Trecho para leitura
E como “sporos” vem de sementes e “philos” de amigo, o nome significa aquele que gosta de sementes de Maximiliano. A informação é do site WikiAves. Isso porque o pássaro habita pastos alagados e arrozais e aprecia as sementes de alguns tipos de capim, como o navalha e o navalha-de-macaco.

O corujão

É engraçado como certos animais carregam rótulos no imaginário popular. Um deles é a coruja, animal normalmente associado a mistério e magia e personagem certo em filmes e livros com bruxas, como a Hedwig, companheira de Harry Potter.

Eu, ao contrário, sempre tive simpatia por corujas. Não que tivesse muita experiência com elas e sempre tive consciência de que não devemos interferir com animais silvestres. Estava apenas acostumada com a presença das “buraqueiras”, me observando ao passar na estrada, dos morões das cercas.

Eis que, no feriado de 7 de setembro, deparo, caminhando no início da noite, com uma coruja enorme e linda, da espécie Murucututu da Barriga Amarela (Pulsatrix perspicillata pulsatrix), também conhecida como Corujão, por medir mais de 40 cm. Estava presa pela asa na cerca de arame farpado de uma propriedade rural no sul de Minas. Viria a descobrir mais tarde, lendo um estudo de biólogos da USP, que essa é uma das principais causas de morte de corujas no Brasil, após atropelamentos e eletrocussões.

(Entradas salvas)
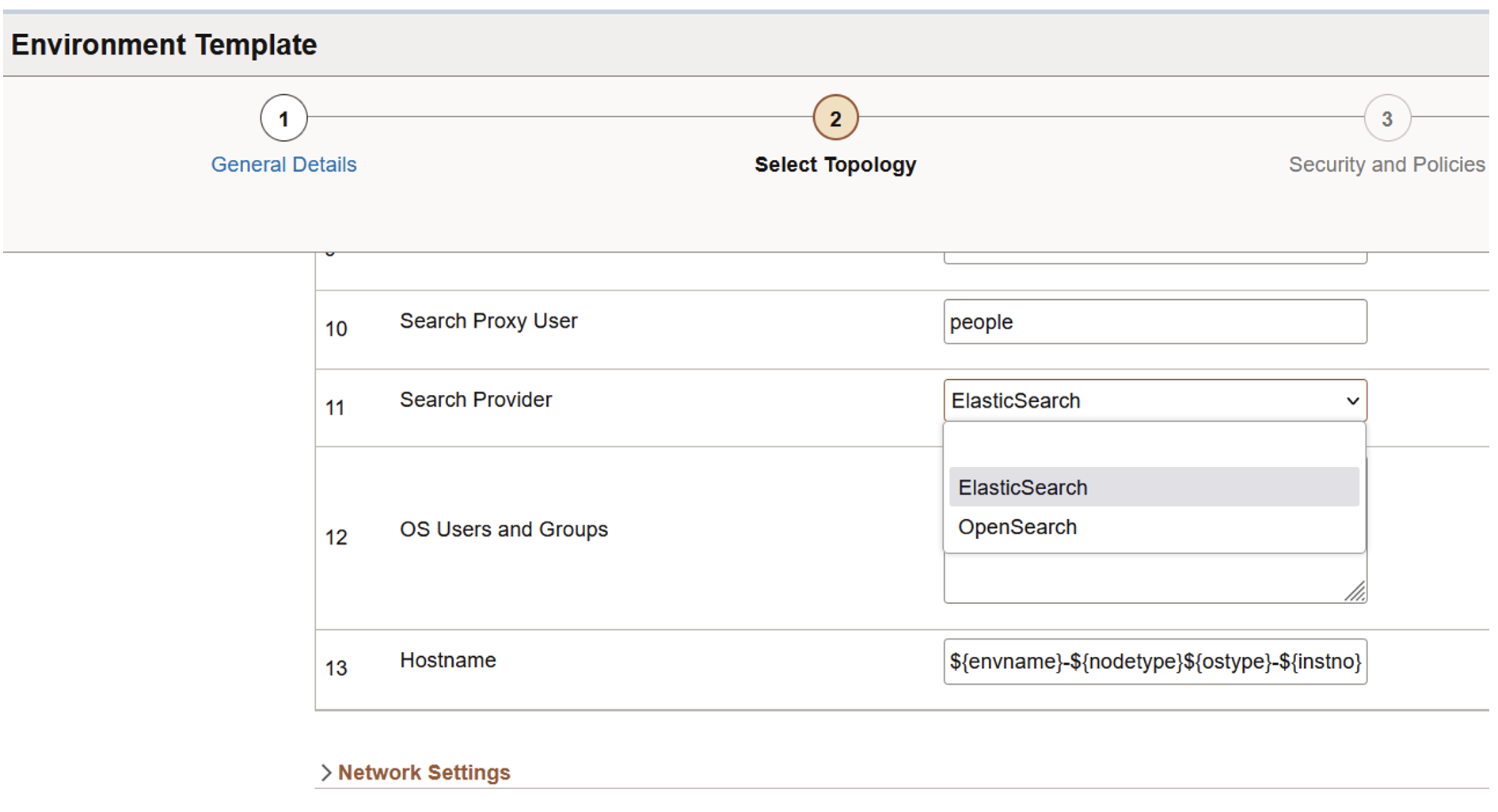
Task: Click Hostname input field
Action: [x=1154, y=662]
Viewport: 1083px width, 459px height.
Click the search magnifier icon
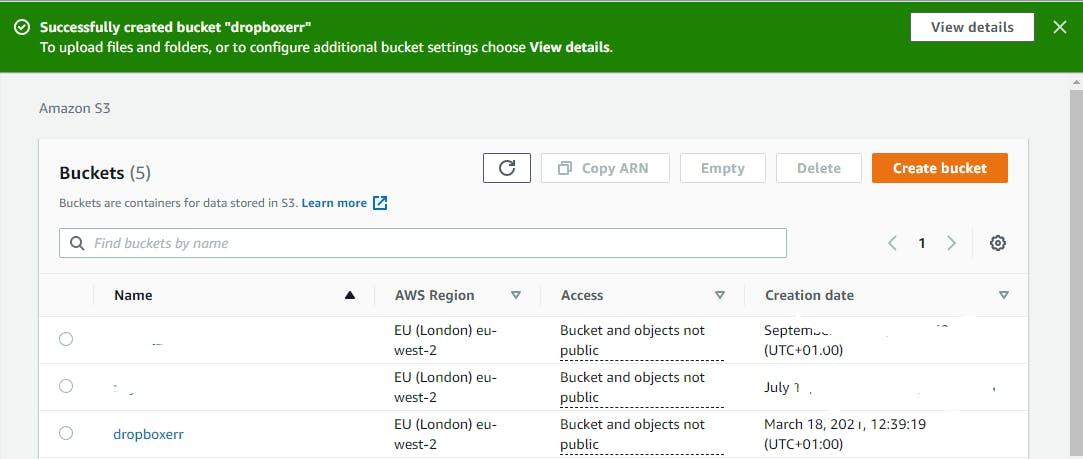pyautogui.click(x=77, y=243)
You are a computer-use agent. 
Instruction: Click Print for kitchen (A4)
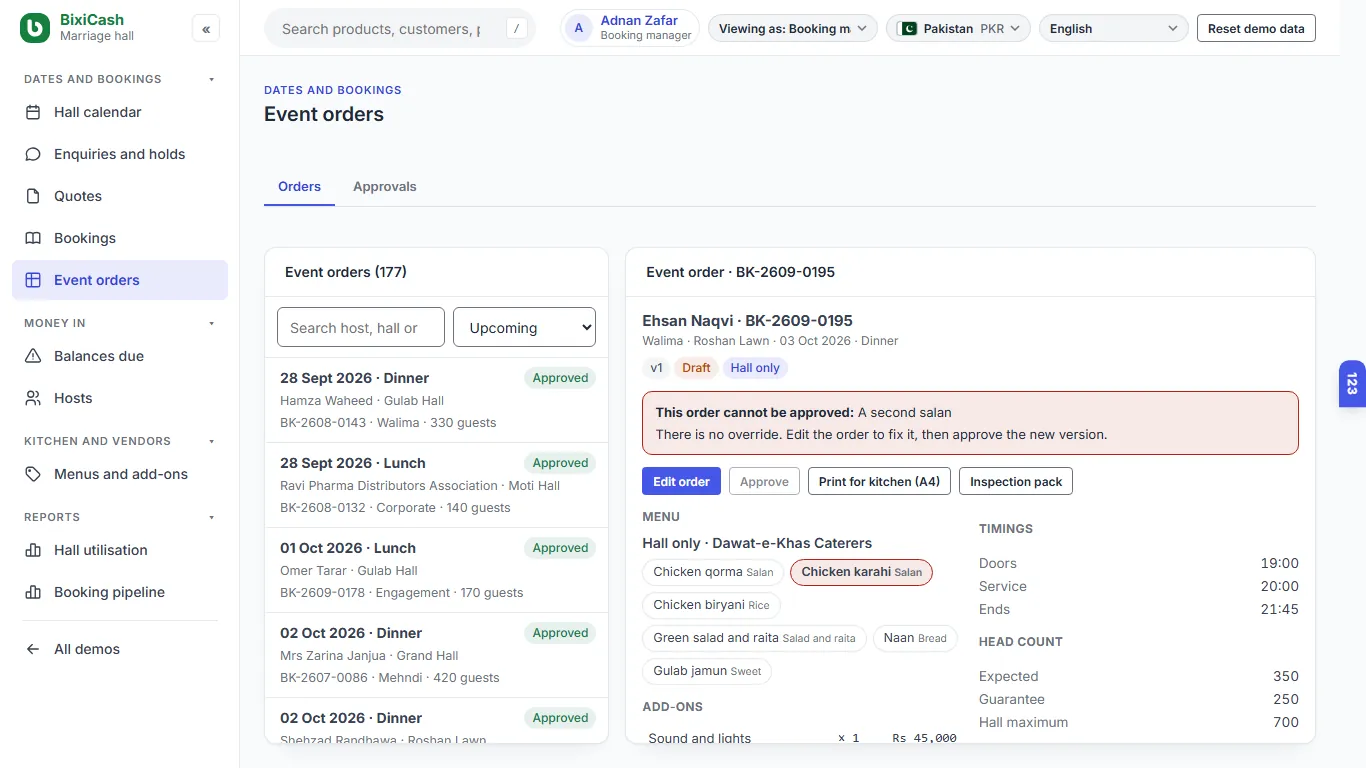(879, 481)
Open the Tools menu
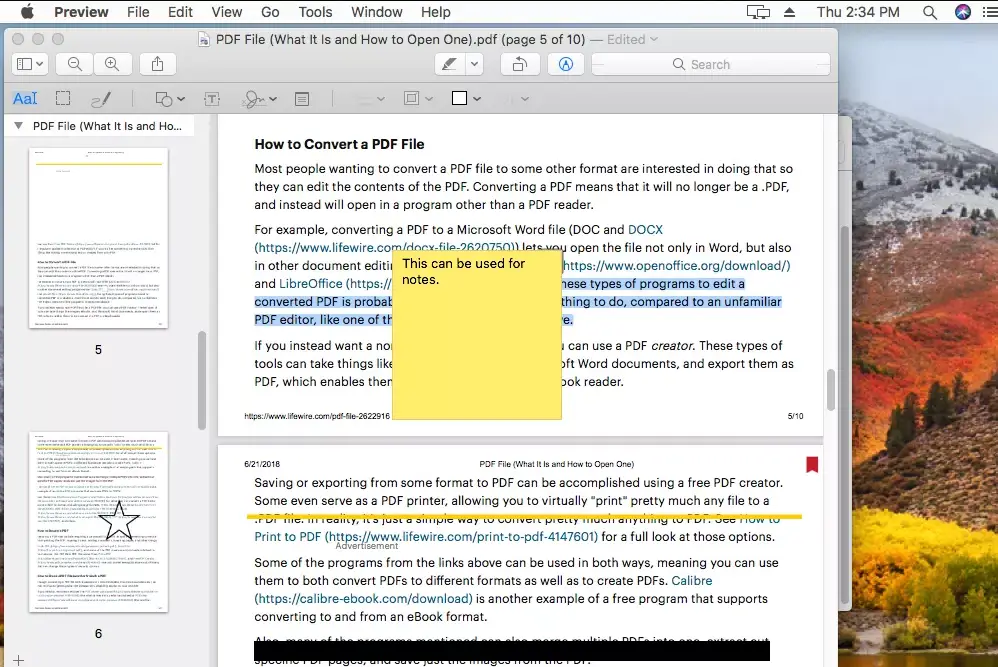The height and width of the screenshot is (667, 998). coord(315,12)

Exercícios
1. Indique se cada afirmação abaixo está de acordo com o texto sobre corujas e cite as palavras do texto que decidem a resposta.
(a) A coruja encontrada mede mais de 40 cm.
(b) A coruja estava presa pela pata na cerca.
(c) O estudo mencionado foi feito por biólogos da Unicamp.
2. Responda, com base no texto sobre corujas:
(a) Qual site é apontado como fonte do significado do nome?
(b) Qual personagem é citada como companheira de Harry Potter?
(c) Em que feriado a coruja foi encontrada?
3. Reescreva a parte do texto sobre corujas entre "Eu, ao contrário, sempre" e "morões das cercas.", inclusive, trocando "simpatia" por "carinho".

Respostas dos exercícios
1.
(a) Sim: "também conhecida como Corujão, por medir mais de 40 cm".
(b) Não: "Estava presa pela asa na cerca de arame farpado".
(c) Não: "lendo um estudo de biólogos da USP".

2.
(a) WikiAves.
(b) Hedwig.
(c) No feriado de 7 de setembro.

3.
Eu, ao contrário, sempre tive carinho por corujas. Não que tivesse muita experiência com elas e sempre tive consciência de que não devemos interferir com animais silvestres. Estava apenas acostumada com a presença das “buraqueiras”, me observando ao passar na estrada, dos morões das cercas.